Precocious puberty in girls is when the following happens before the age of 8:
- Progressive breast development with menstruation beginning two to three years after
- Accelerated growth
Precocious puberty in boys is when the following happens before the age of 9:
- Penile enlargement
- Testicular development
- Increased muscle development
- Voice change
- Growth of body hair
- Accelerated growth
There are two types of precocious puberty:
- Central precocious puberty (CPP). Central precocious puberty is when the normal process of puberty starts too early. Most of the time there is no underlying medical cause. Less commonly, CPP may be caused by an abnormal pituitary gland or a problem with the hypothalamus.
- Peripheral precocious puberty (PPP). Peripheral precocious puberty occurs when the sex hormone glands (adrenal glands in boys and girls, ovaries in girls and testes in boys) begin functioning earlier than normal. This type of precocious puberty is less common. Reasons the adrenals, ovaries and testes may begin to function earlier than normal include:
- An adrenal tumor that secretes estrogen (hormones that promote the development of female characteristics) or testosterone (a steroid hormone that promotes the development of male characteristics)
- A genetic abnormality called congenital adrenal hyperplasia (CAH) that causes the adrenal glands to make too much androgen (hormones that promote the development of male characteristics)
- Exposure to medicines, creams, ointments or supplements that contain estrogen, androgen or testosterone
- Ovarian cysts or ovarian tumors in girls
- Tumors in the testicles in boys
There are two common forms of precocious puberty that do not require any treatment:
- Premature thelarche. Premature thelarche causes a small amount of breast development in girls without any other changes of puberty. The breast development does not progress and eventually goes away. This often occurs in toddler girls.
- Premature adrenarche. Premature adrenarche occurs when the normal secretion of androgens from the adrenal glands begins unusually early.
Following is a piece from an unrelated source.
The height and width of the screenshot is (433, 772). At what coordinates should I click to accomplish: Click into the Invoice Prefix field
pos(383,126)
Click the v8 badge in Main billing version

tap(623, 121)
This leads to small amounts of pubic hair and adult body odor in boys and girls, which increase very slowly. No other signs of puberty are usually present. These changes progress so slowly that the children do not need treatment.
Diagnosis of Precocious Puberty
If your child is developing faster than normal, it may be due to precocious puberty. Doctors at Riley at IU Health can perform the following exams and tests to make a diagnosis:
- Physical exam. The doctor can compare your child's growth and pubertal development with the growth and pubertal development of children of the same age and gender.
- Blood test. A blood test may be used to check pituitary hormones, sex hormone levels (estradiol or testosterone) and other hormones. The doctor may inject your child with the synthetic hormone leuprolide before measuring these hormones. Leuprolide makes it easier to interpret the results of your child’s test.
- Bone age test. Your child’s doctor may perform a bone age test, which is an X-ray of the left hand and wrist. This test can show how far along in puberty your child is and may show if early puberty will affect your child’s height as an adult.
- Magnetic resonance imaging (MRI). If a blood test indicates central precocious puberty, the doctor may perform a MRI scan of the brain to look for an abnormality in the pituitary gland.